* EXERCISE DETAILS: Can you render the part below that opens with the line containing "Open the generic share options icon" and closes with the line containing "(x=49, y=487)" as a Markdown table with the columns No and Text, numbering each line and skipping blank lines and pictures?

* RECORD EXCERPTS:
::::::::
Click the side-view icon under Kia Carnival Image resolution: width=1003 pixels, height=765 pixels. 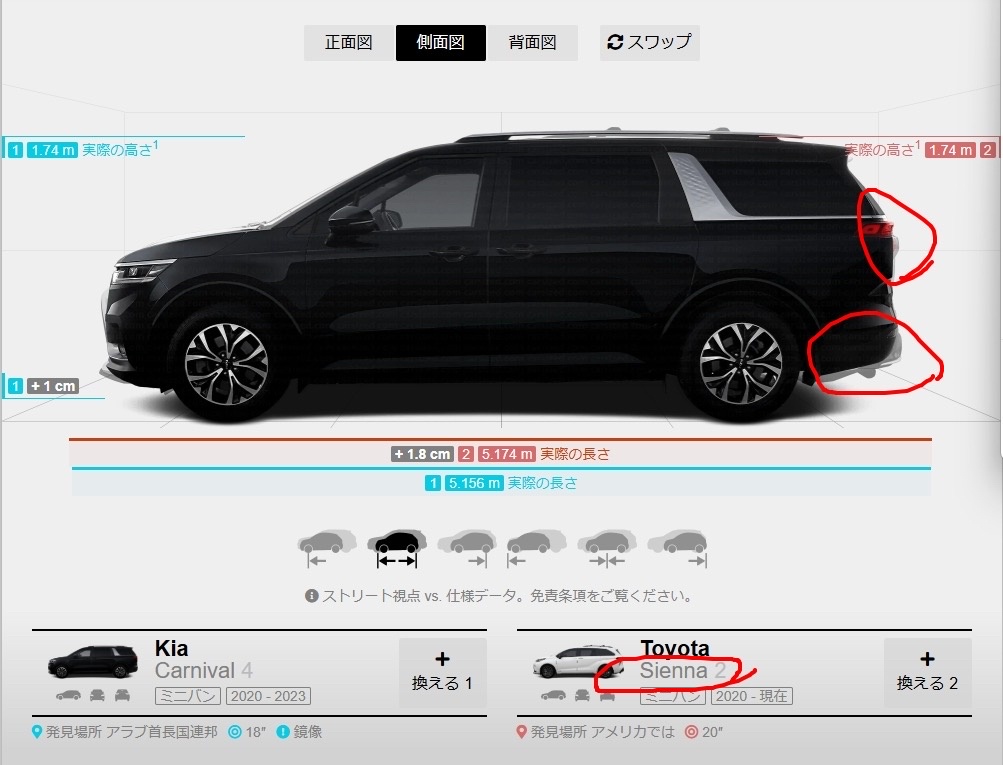click(x=68, y=695)
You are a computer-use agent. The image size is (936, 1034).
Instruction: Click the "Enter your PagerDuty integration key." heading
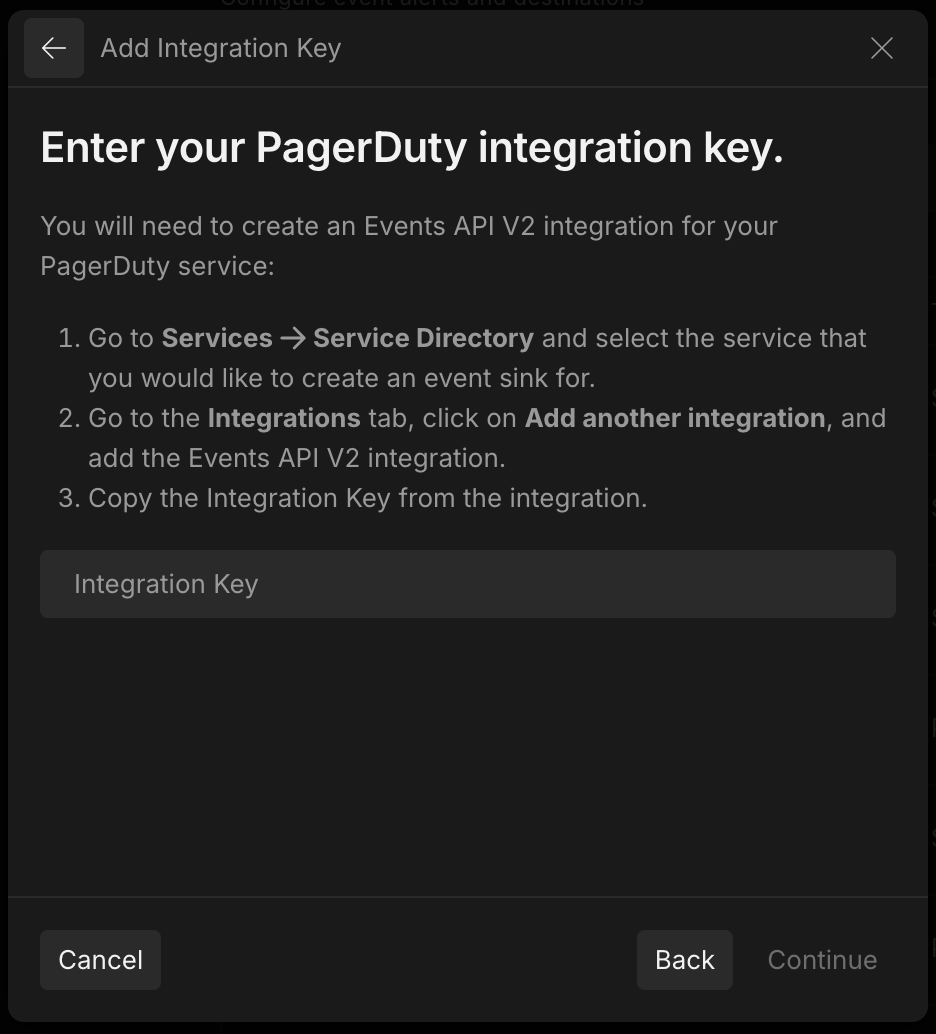pos(411,148)
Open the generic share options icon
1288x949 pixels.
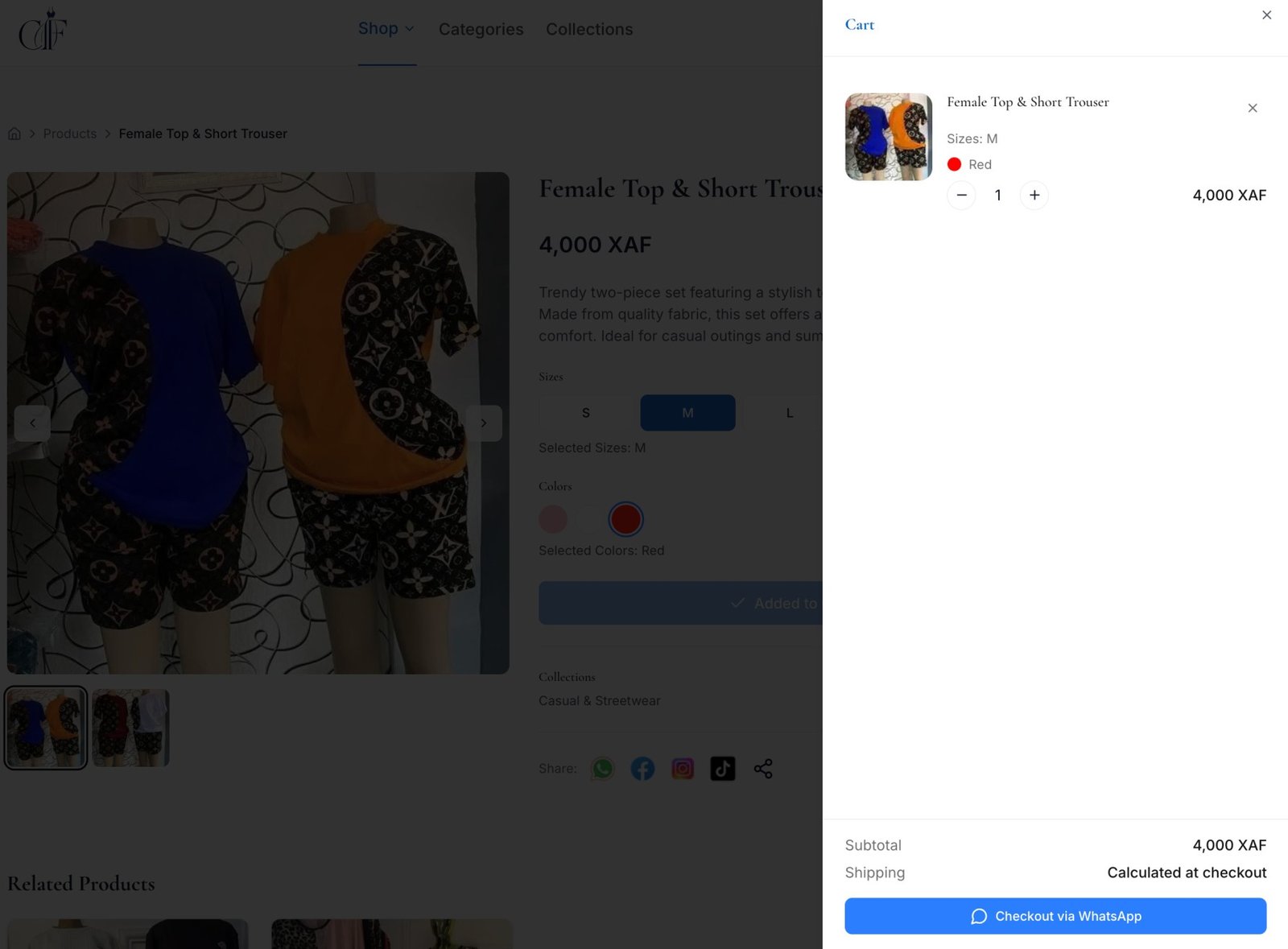pos(762,769)
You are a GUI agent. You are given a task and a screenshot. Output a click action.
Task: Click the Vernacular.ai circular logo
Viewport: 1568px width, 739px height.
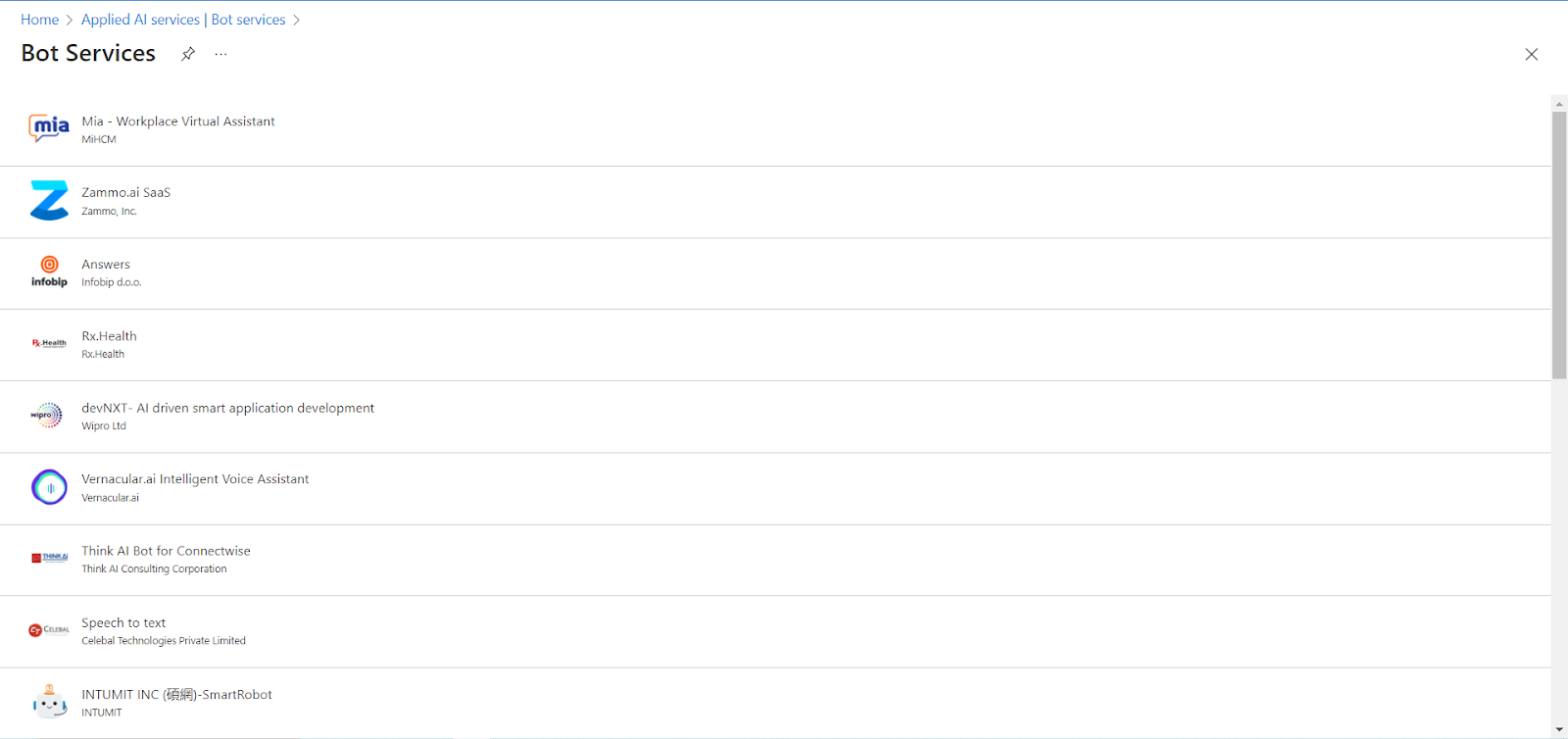(x=49, y=487)
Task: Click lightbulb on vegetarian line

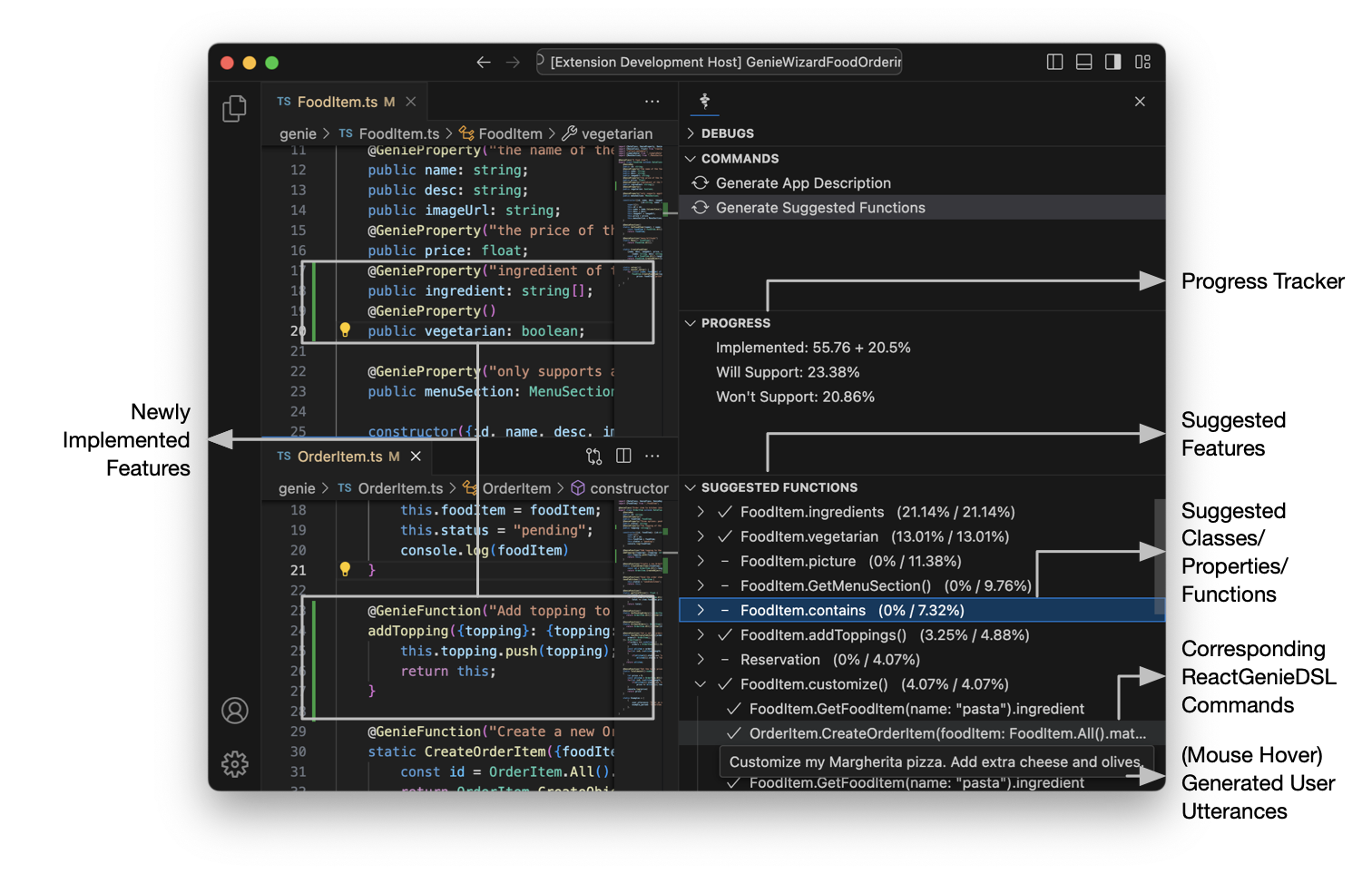Action: click(345, 330)
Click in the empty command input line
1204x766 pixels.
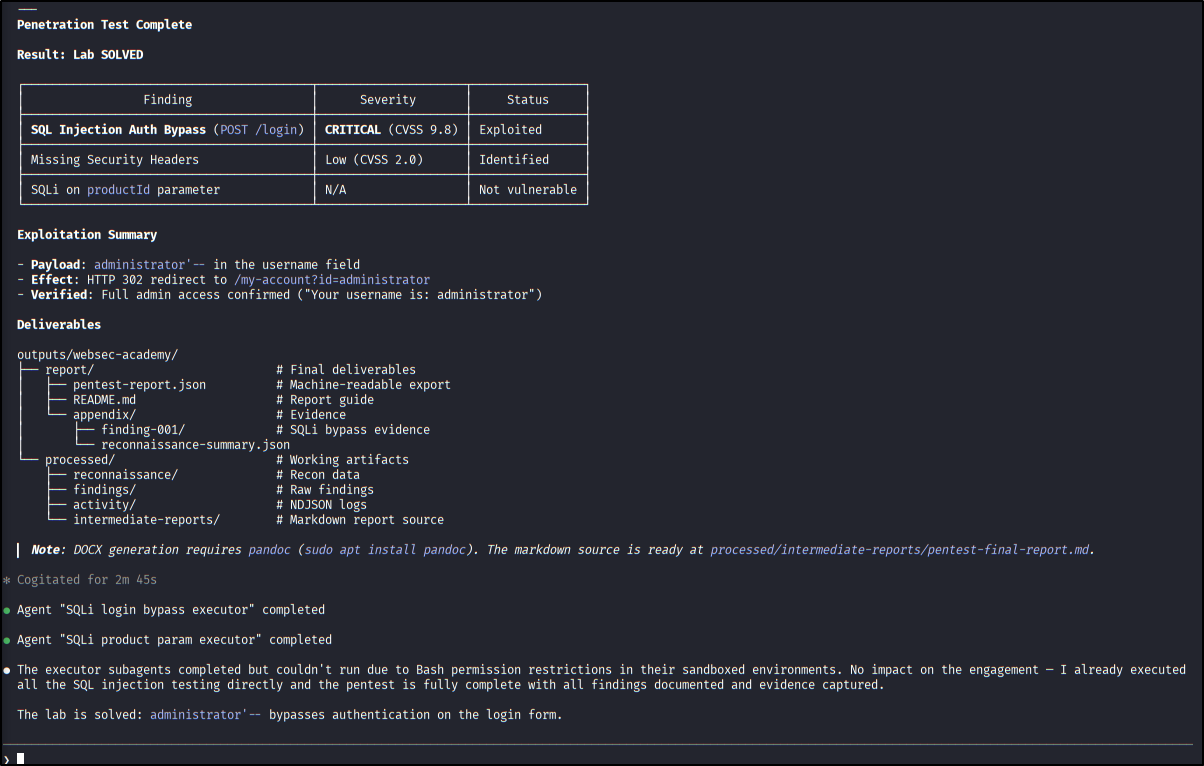600,758
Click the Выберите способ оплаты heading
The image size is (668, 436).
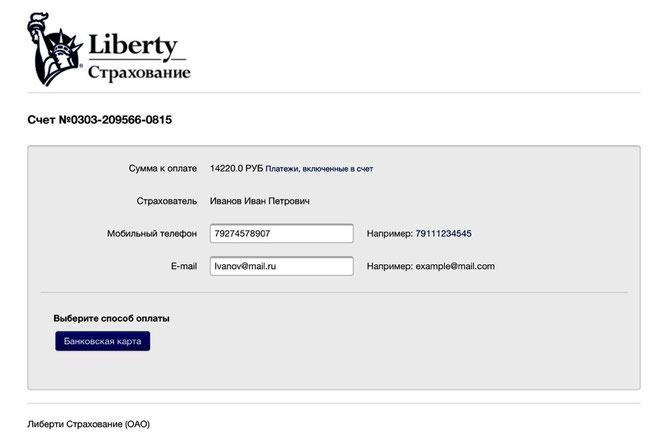[111, 318]
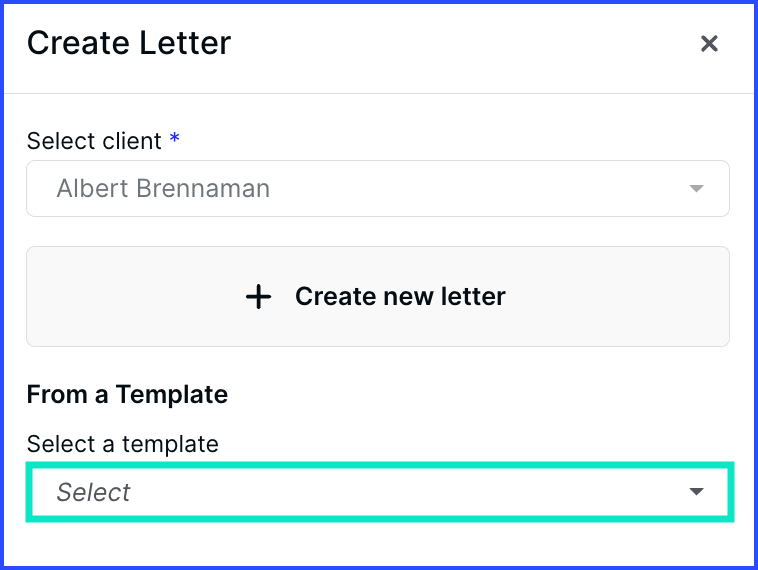
Task: Click the template dropdown caret icon
Action: 697,492
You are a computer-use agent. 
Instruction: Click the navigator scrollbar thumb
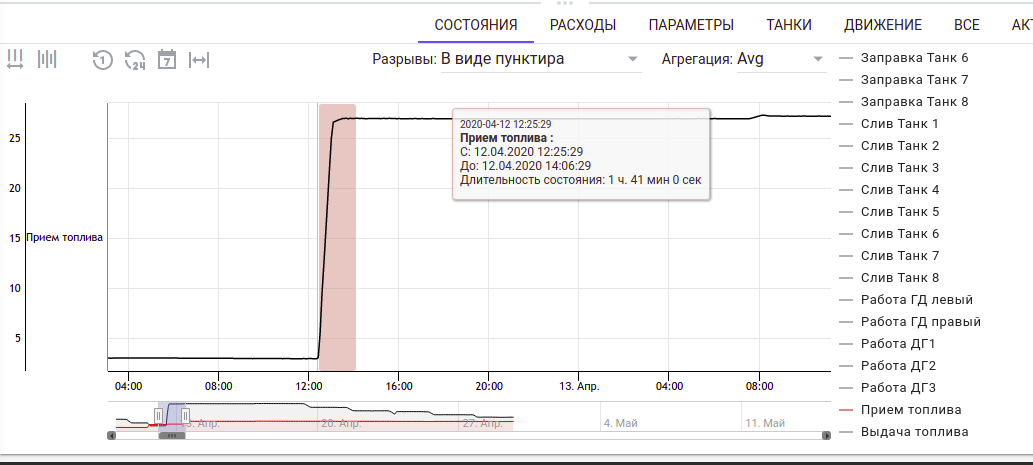click(171, 435)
::::::::
* EXERCISE RESPONSE:
| No | Text |
|---|---|
| 1 | Open the generic share options icon |
| 2 | 1288x949 pixels. |
| 3 | pos(762,769) |
| 4 | You are a GUI agent. You are given a task and a screenshot. Output a click action. |
| 5 | Task: Click the Vernacular.ai circular logo |
| 6 | Viewport: 1568px width, 739px height. |
| 7 | (x=49, y=487) |